Une communication de dossier dépassant tout délai raisonnable
Une patiente atteinte d’une démence fronto-temporale associée à une maladie du motoneurone, est hospitalisée au CHU. Elle y a été admise, à la suite de l’aggravation de son état de santé et d’importantes difficultés à se nourrir, afin d’y recevoir une assistance alimentaire sous la forme notamment d’une alimentation entérale par gastrostomie.
Après plusieurs épisodes de régurgitations, la patiente subit un examen radiographique, à la suite immédiate duquel elle est retrouvée décédée dans sa chambre, début octobre 2016.
La famille intente une action contre le CHU.
Elle invoque notamment le fait que l’établissement n’a fait droit à sa demande de communication du dossier médical que plus de 18 mois après.
Ce retard est de nature à lui causer un préjudice moral car les seuls éléments initialement en sa possession ne lui permettaient pas d’identifier de façon certaine les causes de la mort.
L’époux et la fille de la patiente avaient en effet sollicité la communication du dossier médical en octobre 2016. La transmission n’a lieu que fin mai 2018 pour la radiographie demandée, à l’occasion des opérations d’expertise, et mi-septembre 2018 s’agissant de la feuille de dispensation de médications.
L'appréciation du Conseil d'État : extension des cas de présomptions de préjudice moral à l'hôpital public
Traditionnellement, le décès d’un patient ouvre droit à l’indemnisation de la douleur morale liée à la disparition d’un proche (dit préjudice d’affection) et des préjudices économiques en découlant, à condition pour la famille d’apporter la preuve de l’existence de ces préjudices, au moyen de justificatifs.
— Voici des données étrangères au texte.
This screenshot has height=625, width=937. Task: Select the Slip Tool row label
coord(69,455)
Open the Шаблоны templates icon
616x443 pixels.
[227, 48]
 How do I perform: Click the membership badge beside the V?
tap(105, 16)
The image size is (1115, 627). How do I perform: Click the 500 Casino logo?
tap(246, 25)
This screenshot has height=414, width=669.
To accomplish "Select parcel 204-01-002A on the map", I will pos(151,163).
Récemment, dans un arrêt du 12 mars 2019, le Conseil d’État a consacré l’existence d’un possible préjudice moral, présumé, lié aux conditions dans lesquelles les proches du patient apprennent son décès.
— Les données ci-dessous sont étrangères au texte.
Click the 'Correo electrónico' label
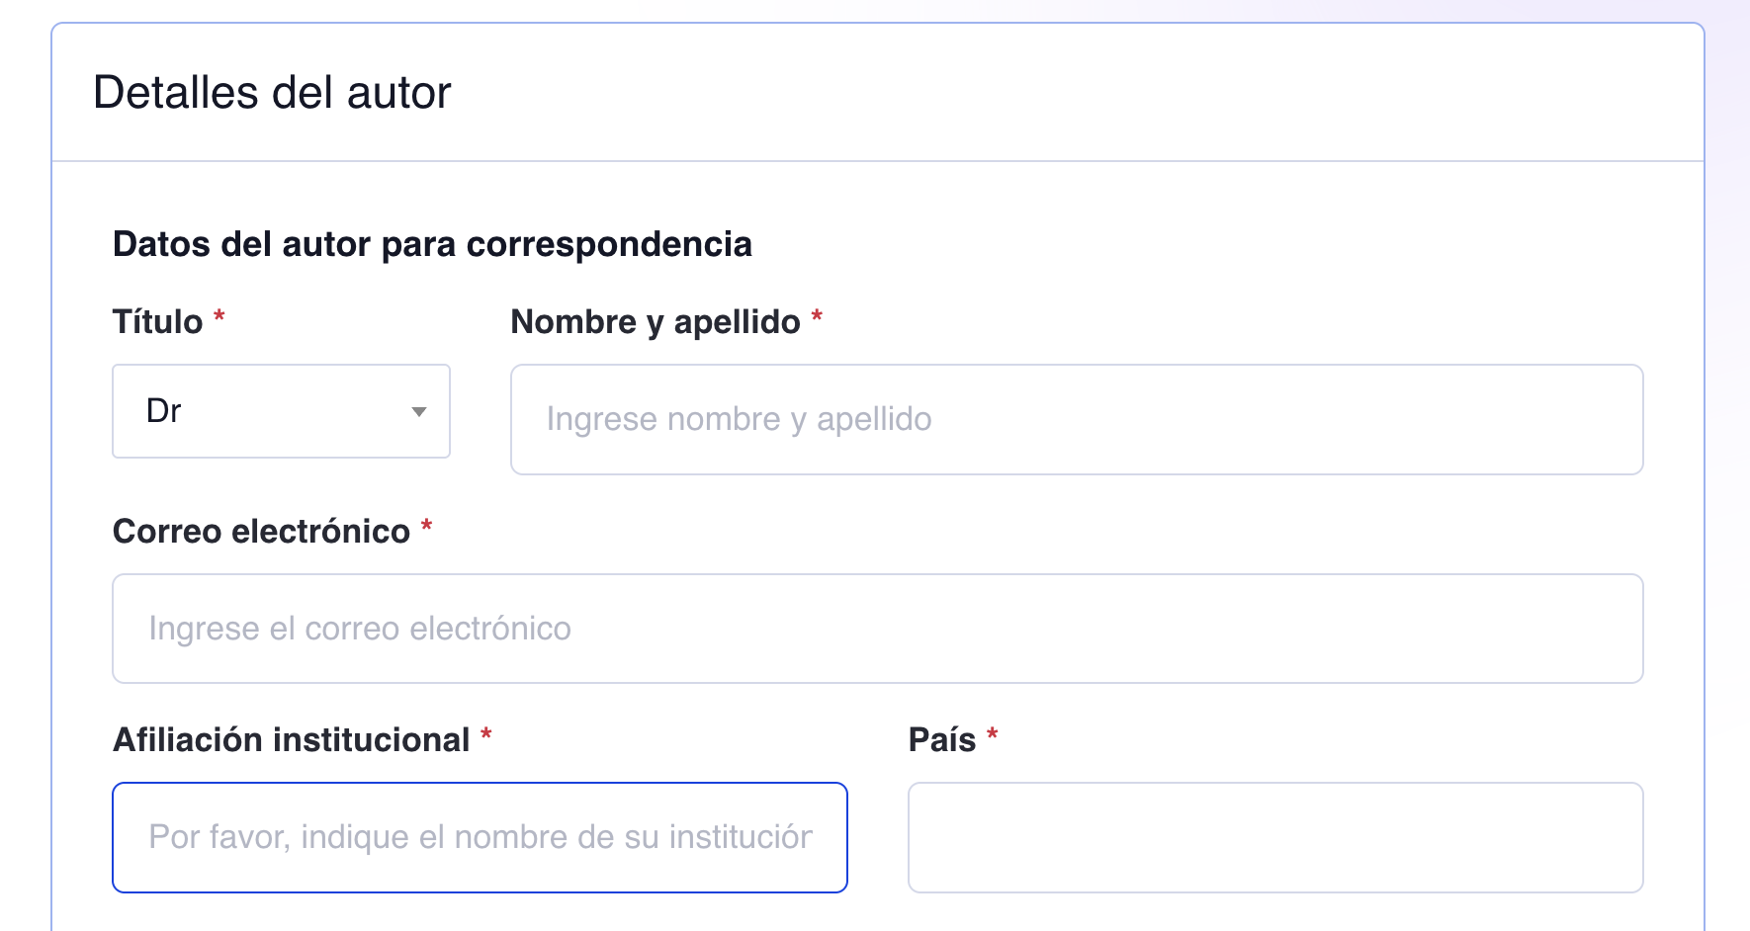 [262, 531]
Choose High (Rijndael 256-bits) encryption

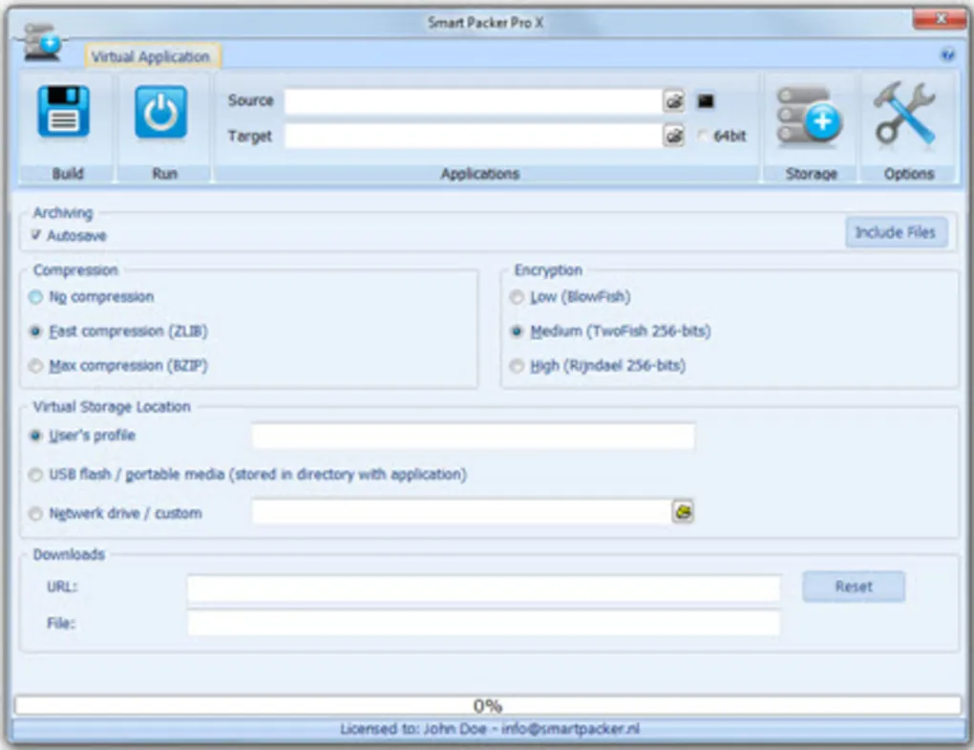coord(517,365)
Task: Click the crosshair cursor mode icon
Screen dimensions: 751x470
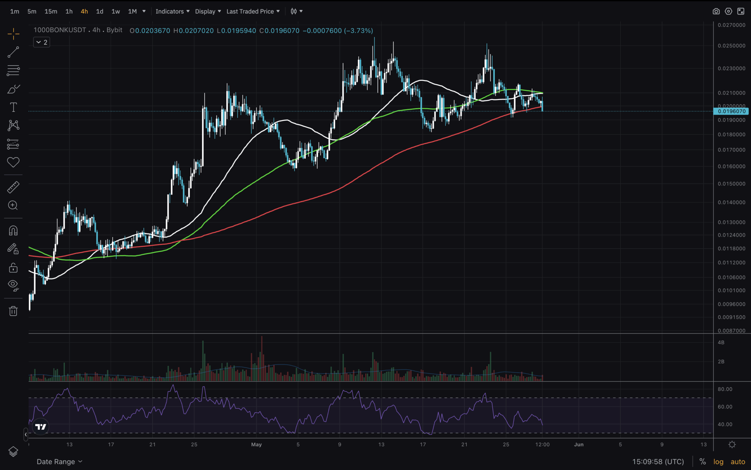Action: (14, 34)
En l’occurrence, l’annonce avait été faite à l’occasion d’une visite alors que le décès remontait à la veille et que le corps avait déjà été transporté à la morgue.
Dans l’arrêt du 13 février 2024, le Conseil d’État étend cette présomption de douleur morale au profit de ces ayants droit qui ont obtenu le dossier médical de leur proche au-delà d’un délai raisonnable après leur demande.
Pour le Conseil d’État, le CHU a commis une faute de nature à causer à la famille un préjudice moral, en l’absence de "toutes circonstances particulières" démontrées : l’établissement est condamné à verser à chacun des ayants droit une indemnité de 2 000 €.
Il a ainsi fait application en l’espèce des dispositions de l’article L1111-7 du Code de la santé publique relatives à la communication du dossier médical du patient décédé à ses ayants droit dans le respect des dispositions de l’article L1110-4 du même code.
Elles prévoient que le secret médical ne fait pas obstacle à ce que les informations concernant une personne décédée soient délivrées à ses ayants droit, "dans la mesure où elles sont nécessaires pour leur permettre de connaître les causes de la mort, de défendre la mémoire du défunt ou de faire valoir leurs droits (…)".
Ce qu'il faut retenir
Par la consécration d’une présomption de préjudices moraux, le Conseil d’État semble vouloir alerter les établissements publics hospitaliers sur les situations anormales auxquelles peuvent être confrontés les ayants droit d’un patient décédé : le manque d’empathie du personnel qui annonce tardivement un décès ou encore la communication très tardive du dossier médical permettant de comprendre, enfin, les causes du décès.
Les préjudices moraux qui en résultent se déduisent de ces seules circonstances et même, plus généralement, de la nature même de tels manquements.
L’établissement conserve néanmoins la possibilité de se prévaloir de "circonstances particulières", notion que le Conseil d’État ne définit pas mais dont les décisions à venir viendront sans doute préciser le contour.